To evaluate AlphaFold2 runtimes, two individual proteins were processed across all available GPUs in the sooner_gpu_test partition. The test cases included a small ultra-red fluorescent protein (140 amino acids; PDB ID: 7UQA) and carotenoid oxygenase 1 (526 amino acids; PDB ID: 5U8X). All runs used default settings, without relaxation, and a fixed --max_template_date=2023-01-01.

Figure 1. AlphaFold runtimes for two proteins using 4 CPUs and 48 GB (7UQA) and 60 GB (5U8X) of memory. The 7UQA protein is a small ultra-red fluorescent protein (140 aa), while 5U8X corresponds to carotenoid oxygenase 1 (526 aa). Note that (1) dual-GPU configurations without NVLink (L40S and RTX 6000) performed worse than their single-GPU counterparts, in contrast to the H100 configuration (2) for smaller inference workloads, such as the 7UQA protein, performance differences between GPUs were minimal (3) a single L40S paired with a Xeon 6338 CPU matched or outperformed the other tested configurations.

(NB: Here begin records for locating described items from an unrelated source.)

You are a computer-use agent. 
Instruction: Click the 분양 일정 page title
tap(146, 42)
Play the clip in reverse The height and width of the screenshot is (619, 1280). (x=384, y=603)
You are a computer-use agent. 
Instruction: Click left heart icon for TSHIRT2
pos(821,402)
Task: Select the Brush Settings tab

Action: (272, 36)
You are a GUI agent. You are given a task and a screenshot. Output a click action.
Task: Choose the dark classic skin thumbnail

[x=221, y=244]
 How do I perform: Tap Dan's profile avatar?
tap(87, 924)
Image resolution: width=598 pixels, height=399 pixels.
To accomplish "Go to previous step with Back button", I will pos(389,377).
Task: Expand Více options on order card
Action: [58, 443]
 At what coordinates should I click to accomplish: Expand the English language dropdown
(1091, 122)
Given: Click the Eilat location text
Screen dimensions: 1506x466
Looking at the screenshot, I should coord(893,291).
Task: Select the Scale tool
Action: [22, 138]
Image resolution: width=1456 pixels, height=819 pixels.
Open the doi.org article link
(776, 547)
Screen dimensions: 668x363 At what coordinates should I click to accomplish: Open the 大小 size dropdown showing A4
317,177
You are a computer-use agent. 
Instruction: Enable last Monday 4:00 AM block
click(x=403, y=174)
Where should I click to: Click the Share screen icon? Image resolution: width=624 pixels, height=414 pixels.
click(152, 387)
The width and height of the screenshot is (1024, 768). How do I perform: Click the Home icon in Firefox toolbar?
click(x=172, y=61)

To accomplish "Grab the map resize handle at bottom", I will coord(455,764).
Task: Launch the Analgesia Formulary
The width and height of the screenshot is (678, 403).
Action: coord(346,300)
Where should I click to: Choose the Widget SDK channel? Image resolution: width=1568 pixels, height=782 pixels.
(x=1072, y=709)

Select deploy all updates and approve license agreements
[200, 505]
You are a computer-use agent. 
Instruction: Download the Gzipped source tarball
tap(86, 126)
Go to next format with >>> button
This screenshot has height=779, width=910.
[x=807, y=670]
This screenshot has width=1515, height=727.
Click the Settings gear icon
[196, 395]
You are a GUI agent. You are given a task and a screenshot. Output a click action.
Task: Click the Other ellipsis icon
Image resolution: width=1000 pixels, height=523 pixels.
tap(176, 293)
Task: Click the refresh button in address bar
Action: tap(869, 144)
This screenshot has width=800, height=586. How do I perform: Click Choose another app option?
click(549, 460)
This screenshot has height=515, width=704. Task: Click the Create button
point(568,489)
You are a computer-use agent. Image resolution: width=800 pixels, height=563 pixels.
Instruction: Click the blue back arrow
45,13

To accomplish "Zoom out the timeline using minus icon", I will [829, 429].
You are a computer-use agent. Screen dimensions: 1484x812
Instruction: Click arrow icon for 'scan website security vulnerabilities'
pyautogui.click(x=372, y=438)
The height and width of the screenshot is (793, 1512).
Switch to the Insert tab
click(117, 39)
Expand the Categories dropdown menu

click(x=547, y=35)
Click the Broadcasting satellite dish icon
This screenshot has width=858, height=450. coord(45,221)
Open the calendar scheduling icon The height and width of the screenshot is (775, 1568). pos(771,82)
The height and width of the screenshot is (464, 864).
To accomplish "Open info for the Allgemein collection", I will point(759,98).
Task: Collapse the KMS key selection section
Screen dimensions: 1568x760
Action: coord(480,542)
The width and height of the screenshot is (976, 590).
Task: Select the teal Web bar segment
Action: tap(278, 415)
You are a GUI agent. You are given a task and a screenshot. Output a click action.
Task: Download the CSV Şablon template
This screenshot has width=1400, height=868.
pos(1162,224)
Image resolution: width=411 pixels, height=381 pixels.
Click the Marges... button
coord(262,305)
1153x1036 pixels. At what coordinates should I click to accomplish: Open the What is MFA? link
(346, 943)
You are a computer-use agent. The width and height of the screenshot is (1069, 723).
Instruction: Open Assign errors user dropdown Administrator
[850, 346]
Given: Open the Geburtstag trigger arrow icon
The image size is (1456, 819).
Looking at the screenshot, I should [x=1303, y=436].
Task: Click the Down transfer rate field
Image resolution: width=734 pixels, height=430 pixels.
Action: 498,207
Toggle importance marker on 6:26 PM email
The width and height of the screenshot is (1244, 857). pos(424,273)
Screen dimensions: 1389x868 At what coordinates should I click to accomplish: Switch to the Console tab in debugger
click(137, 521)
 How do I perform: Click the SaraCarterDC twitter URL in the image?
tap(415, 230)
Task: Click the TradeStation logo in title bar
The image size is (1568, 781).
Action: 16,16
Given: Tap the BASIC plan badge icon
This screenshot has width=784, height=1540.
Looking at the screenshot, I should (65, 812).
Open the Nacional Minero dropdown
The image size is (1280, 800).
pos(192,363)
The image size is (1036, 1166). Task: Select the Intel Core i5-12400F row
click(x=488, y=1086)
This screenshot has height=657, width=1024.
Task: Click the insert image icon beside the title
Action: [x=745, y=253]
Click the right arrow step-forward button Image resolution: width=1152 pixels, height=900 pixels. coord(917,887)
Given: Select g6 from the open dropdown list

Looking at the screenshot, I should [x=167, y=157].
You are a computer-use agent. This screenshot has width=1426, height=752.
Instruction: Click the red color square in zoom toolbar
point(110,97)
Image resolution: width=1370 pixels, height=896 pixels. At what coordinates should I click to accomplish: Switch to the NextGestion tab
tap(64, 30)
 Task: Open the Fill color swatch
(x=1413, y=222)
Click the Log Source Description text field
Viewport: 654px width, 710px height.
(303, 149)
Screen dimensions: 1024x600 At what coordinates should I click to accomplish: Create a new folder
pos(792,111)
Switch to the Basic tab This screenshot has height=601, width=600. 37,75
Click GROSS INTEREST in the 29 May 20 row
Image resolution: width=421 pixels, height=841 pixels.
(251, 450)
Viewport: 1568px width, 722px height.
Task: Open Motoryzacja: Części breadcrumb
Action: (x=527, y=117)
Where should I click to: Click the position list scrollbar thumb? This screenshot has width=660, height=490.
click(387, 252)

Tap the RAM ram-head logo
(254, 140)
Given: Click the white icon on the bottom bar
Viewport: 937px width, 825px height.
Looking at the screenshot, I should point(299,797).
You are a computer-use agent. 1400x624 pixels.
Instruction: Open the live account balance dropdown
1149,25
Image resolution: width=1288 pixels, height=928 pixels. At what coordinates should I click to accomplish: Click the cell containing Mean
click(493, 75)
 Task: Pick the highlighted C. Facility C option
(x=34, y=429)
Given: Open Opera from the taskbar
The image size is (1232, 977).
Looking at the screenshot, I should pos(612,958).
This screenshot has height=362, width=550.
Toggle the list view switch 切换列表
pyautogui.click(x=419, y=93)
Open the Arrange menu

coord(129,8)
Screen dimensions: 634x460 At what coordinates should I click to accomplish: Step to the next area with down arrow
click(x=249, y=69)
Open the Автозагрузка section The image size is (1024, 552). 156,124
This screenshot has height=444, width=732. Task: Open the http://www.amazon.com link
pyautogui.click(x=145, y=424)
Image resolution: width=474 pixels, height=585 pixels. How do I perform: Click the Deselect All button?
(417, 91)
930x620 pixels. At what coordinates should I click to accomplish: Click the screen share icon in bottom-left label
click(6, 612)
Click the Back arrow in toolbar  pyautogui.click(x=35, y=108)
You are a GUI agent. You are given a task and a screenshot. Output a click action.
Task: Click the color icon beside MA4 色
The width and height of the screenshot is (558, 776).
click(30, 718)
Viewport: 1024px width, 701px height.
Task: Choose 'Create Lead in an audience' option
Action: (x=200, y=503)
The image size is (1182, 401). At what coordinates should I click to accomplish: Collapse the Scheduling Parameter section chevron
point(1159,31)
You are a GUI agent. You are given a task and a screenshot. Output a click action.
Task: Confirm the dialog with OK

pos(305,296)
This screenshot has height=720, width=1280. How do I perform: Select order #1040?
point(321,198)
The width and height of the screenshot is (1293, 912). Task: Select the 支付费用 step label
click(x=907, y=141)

Overall, the AlphaFold2 pipeline shows suboptimal resource use, with most computation dominated by CPU-intensive MSA generation. Separating pipeline stages into appropriately resourced jobs may improve performance, which is in the works.

Issues

If you encounter an error such as:

RuntimeError: HHSearch failed

it is most likely due to insufficient memory allocation in your job script, and you should request more memory.